Popeye: A Unified Visual-Language Model for Multi-Source Ship Detection from Remote Sensing Imagery
Wei Zhang, Miaoxin Cai, Tong Zhang, Guoqiang Lei, Yin Zhuang, Xuerui Mao
TL;DR
This work tackles the challenge of unified, multi-source ship detection in remote sensing by introducing Popeye, a unified visual-language model that handles HBB, OBB, and pixel-level segmentation through multi-turn language instructions. It combines a hybrid experts encoder for robust multi-scale visual perception, visual-language alignment via LoRA-based fine-tuning on a frozen LLaMA backbone, and an instruction adaption mechanism to transfer natural-scene knowledge to the RS domain, with SAM integrated for segmentation without extra training. The authors construct MMShip, an 81k-instruction dataset that unifies optical and SAR ship data into an image-instruction-answer format and enables cross-domain training.
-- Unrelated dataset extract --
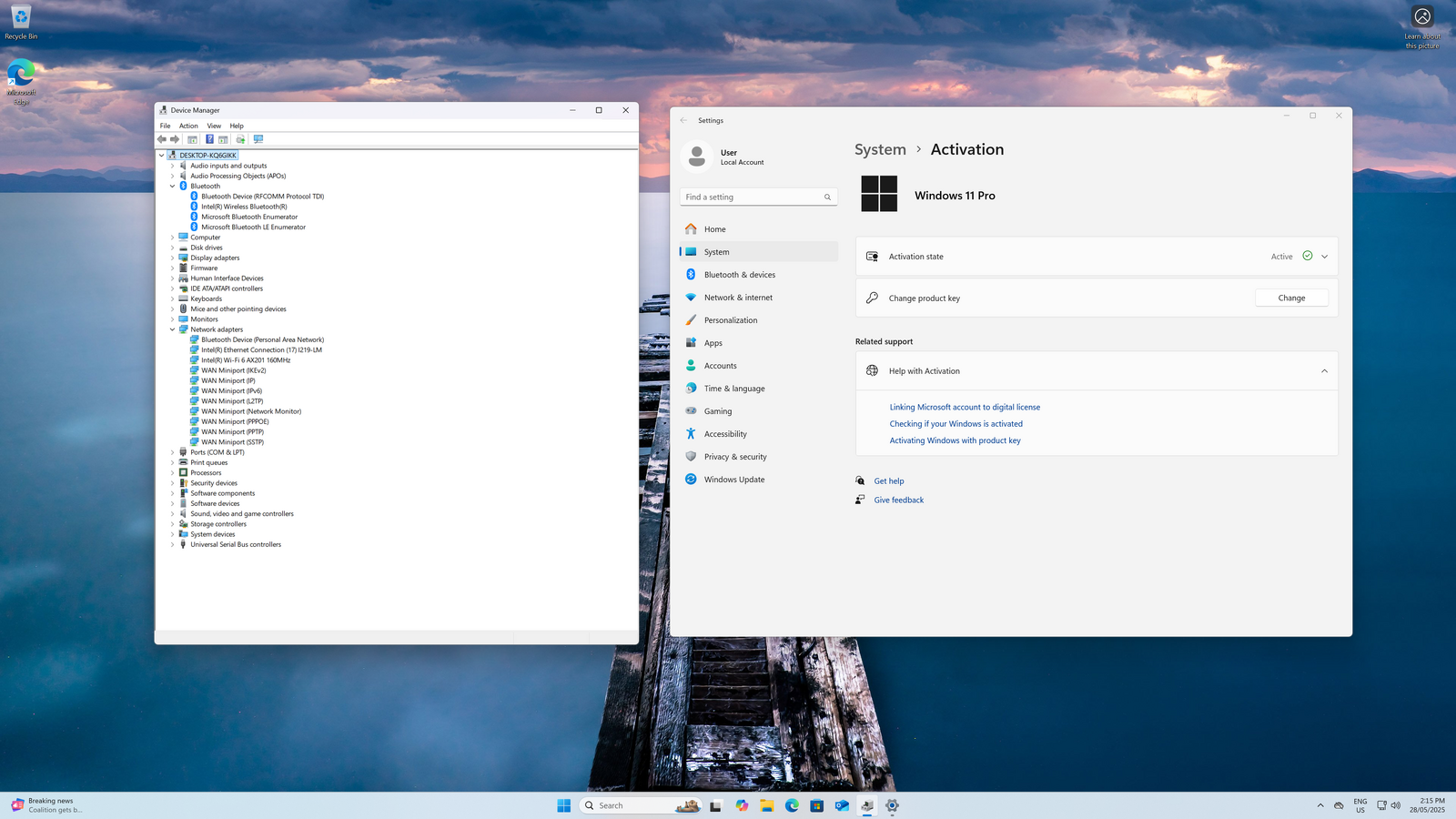Open the View menu in Device Manager

pyautogui.click(x=214, y=126)
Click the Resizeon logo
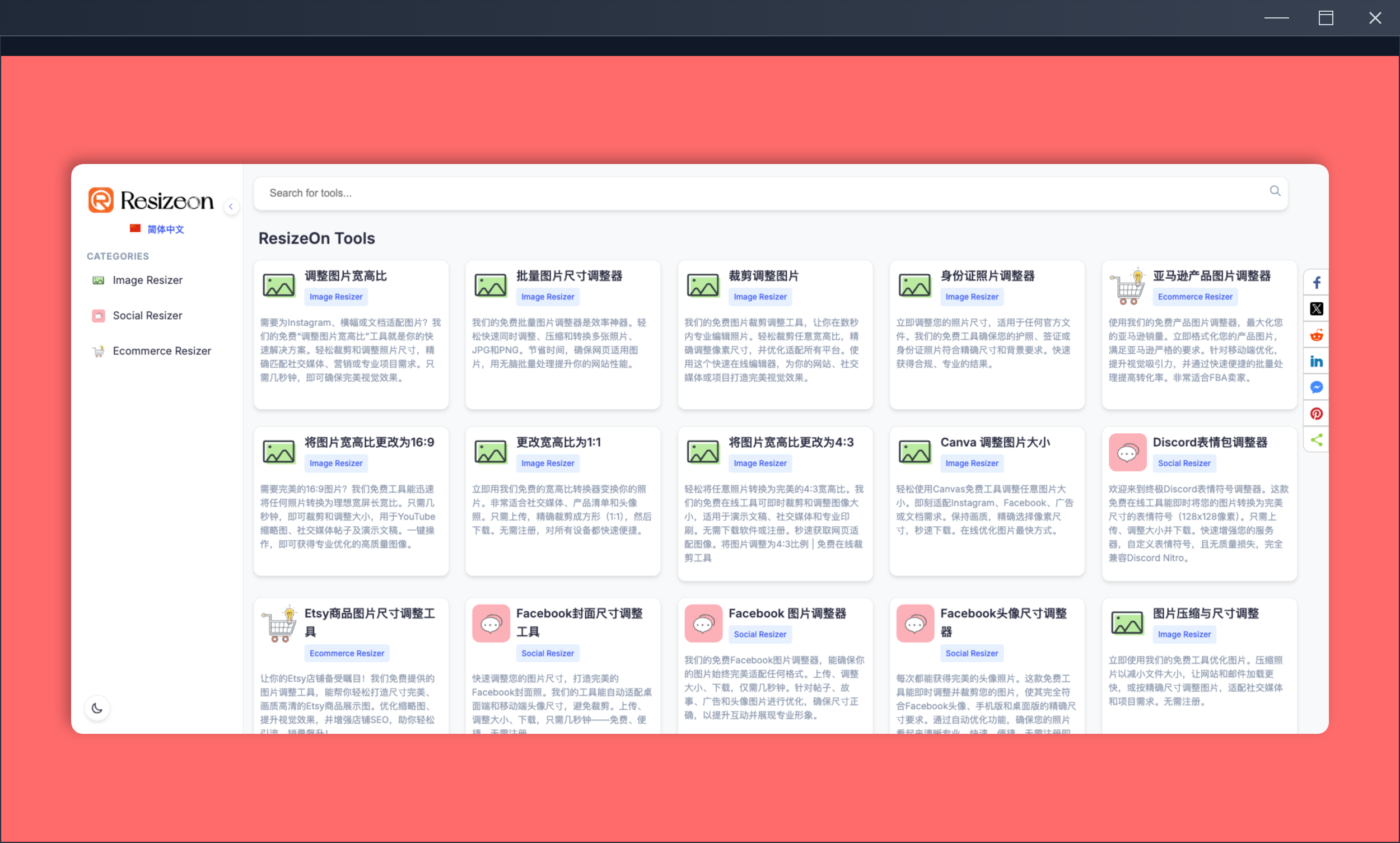This screenshot has width=1400, height=843. [x=151, y=200]
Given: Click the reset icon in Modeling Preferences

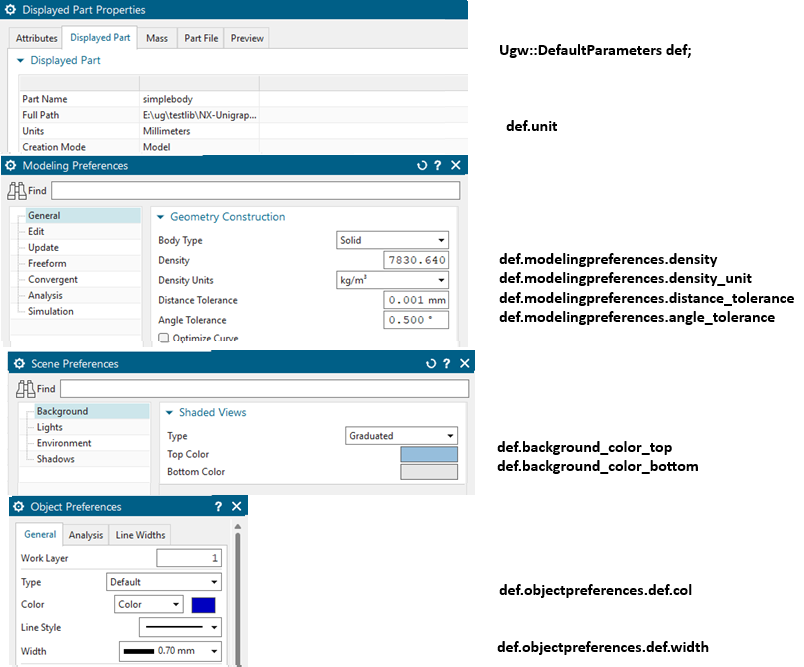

Experiments show Popeye achieves strong zero-shot performance on multiple ship-detection tasks, outperforming specialist detectors and other VLMs, and demonstrates effective pixel-level segmentation when guided by language prompts. This work paves the way for interactive, language-driven maritime monitoring and sets a foundation for broader RS VLM capabilities across multi-source imagery.
Abstract
Ship detection needs to identify ship locations from remote sensing (RS) scenes. Due to different imaging payloads, various appearances of ships, and complicated background interference from the bird's eye view, it is difficult to set up a unified paradigm for achieving multi-source ship detection. To address this challenge, in this article, leveraging the large language models (LLMs)'s powerful generalization ability, a unified visual-language model called Popeye is proposed for multi-source ship detection from RS imagery. Specifically, to bridge the interpretation gap between the multi-source images for ship detection, a novel unified labeling paradigm is designed to integrate different visual modalities and the various ship detection ways, i.e., horizontal bounding box (HBB) and oriented bounding box (OBB). Subsequently, the hybrid experts encoder is designed to refine multi-scale visual features, thereby enhancing visual perception. Then, a visual-language alignment method is developed for Popeye to enhance interactive comprehension ability between visual and language content. Furthermore, an instruction adaption mechanism is proposed for transferring the pre-trained visual-language knowledge from the nature scene into the RS domain for multi-source ship detection. In addition, the segment anything model (SAM) is also seamlessly integrated into the proposed Popeye to achieve pixel-level ship segmentation without additional training costs. Finally, extensive experiments are conducted on the newly constructed ship instruction dataset named MMShip, and the results indicate that the proposed Popeye outperforms current specialist, open-vocabulary, and other visual-language models for zero-shot multi-source ship detection.